## About this task
Restate word for word the lines of the data below, from the first through the one that has "The height and width of the screenshot is (462, 868).".

## Data section
-------------------------
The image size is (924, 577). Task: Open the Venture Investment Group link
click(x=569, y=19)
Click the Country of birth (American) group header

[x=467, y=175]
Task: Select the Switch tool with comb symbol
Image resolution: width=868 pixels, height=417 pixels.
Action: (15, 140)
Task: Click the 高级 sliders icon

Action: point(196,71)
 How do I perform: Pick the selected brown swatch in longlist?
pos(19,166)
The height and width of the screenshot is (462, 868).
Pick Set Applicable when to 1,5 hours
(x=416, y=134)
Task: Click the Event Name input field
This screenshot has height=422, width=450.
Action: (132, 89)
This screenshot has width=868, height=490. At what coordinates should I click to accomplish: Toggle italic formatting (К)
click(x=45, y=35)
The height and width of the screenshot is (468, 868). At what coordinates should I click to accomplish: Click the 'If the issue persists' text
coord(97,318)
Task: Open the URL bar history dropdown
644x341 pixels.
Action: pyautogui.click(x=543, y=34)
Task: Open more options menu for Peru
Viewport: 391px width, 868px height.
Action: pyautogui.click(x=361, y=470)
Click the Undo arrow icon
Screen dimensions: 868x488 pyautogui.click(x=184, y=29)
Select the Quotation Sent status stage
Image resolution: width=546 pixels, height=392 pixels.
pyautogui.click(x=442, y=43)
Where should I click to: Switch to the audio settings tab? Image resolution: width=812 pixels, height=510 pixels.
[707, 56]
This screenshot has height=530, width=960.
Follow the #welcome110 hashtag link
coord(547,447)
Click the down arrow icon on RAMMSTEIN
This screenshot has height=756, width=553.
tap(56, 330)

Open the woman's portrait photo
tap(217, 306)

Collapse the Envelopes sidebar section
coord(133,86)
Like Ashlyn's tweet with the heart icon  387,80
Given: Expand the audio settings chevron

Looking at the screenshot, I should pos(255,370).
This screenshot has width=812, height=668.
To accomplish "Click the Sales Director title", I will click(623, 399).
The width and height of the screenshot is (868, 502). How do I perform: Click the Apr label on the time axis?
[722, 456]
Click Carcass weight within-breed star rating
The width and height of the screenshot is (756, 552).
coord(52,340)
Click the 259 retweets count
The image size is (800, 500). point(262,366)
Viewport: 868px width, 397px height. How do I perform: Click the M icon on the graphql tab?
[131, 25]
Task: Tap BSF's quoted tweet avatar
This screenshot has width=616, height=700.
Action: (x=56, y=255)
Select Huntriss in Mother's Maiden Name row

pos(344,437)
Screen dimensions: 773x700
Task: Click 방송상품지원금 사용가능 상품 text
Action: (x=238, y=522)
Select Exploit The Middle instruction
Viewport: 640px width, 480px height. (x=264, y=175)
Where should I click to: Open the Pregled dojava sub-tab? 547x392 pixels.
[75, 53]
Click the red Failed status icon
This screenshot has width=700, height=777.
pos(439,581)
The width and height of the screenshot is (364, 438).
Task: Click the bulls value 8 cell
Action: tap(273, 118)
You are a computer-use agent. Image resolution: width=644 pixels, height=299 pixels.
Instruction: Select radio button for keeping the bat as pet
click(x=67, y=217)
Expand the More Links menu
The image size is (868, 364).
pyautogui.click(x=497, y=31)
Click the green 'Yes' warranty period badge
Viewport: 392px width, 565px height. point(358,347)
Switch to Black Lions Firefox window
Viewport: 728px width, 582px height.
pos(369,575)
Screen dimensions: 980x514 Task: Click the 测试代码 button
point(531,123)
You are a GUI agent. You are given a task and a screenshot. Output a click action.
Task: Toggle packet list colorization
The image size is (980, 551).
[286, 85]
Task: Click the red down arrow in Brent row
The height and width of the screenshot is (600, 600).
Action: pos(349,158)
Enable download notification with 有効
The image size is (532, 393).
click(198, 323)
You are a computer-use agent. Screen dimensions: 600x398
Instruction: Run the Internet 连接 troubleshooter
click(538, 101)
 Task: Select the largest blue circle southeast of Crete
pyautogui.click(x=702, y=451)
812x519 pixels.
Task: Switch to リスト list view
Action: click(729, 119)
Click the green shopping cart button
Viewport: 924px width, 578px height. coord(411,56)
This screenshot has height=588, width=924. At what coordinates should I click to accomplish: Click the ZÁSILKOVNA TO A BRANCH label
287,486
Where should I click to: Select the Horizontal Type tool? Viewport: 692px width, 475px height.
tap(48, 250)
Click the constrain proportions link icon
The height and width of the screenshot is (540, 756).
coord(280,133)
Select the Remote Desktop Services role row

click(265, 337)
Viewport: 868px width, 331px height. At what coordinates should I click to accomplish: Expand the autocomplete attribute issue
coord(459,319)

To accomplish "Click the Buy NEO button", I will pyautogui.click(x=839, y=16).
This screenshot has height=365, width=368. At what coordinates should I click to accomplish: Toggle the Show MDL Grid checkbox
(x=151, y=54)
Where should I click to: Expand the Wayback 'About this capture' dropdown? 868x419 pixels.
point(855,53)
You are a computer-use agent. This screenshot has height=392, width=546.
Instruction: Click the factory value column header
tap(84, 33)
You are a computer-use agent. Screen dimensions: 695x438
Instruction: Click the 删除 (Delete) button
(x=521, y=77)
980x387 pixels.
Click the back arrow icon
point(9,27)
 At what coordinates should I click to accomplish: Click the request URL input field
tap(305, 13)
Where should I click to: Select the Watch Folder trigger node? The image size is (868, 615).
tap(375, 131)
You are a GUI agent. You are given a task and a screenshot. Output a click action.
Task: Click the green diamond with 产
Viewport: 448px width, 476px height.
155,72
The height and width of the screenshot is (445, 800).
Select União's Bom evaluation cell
-------------------------
## Answer
The image size is (924, 577). Task: Open the Venture Investment Group link
click(x=569, y=19)
Click the Country of birth (American) group header

[x=467, y=175]
Task: Select the Switch tool with comb symbol
Image resolution: width=868 pixels, height=417 pixels.
Action: (15, 140)
Task: Click the 高级 sliders icon

Action: point(196,71)
 How do I perform: Pick the selected brown swatch in longlist?
pos(19,166)
The height and width of the screenshot is (462, 868).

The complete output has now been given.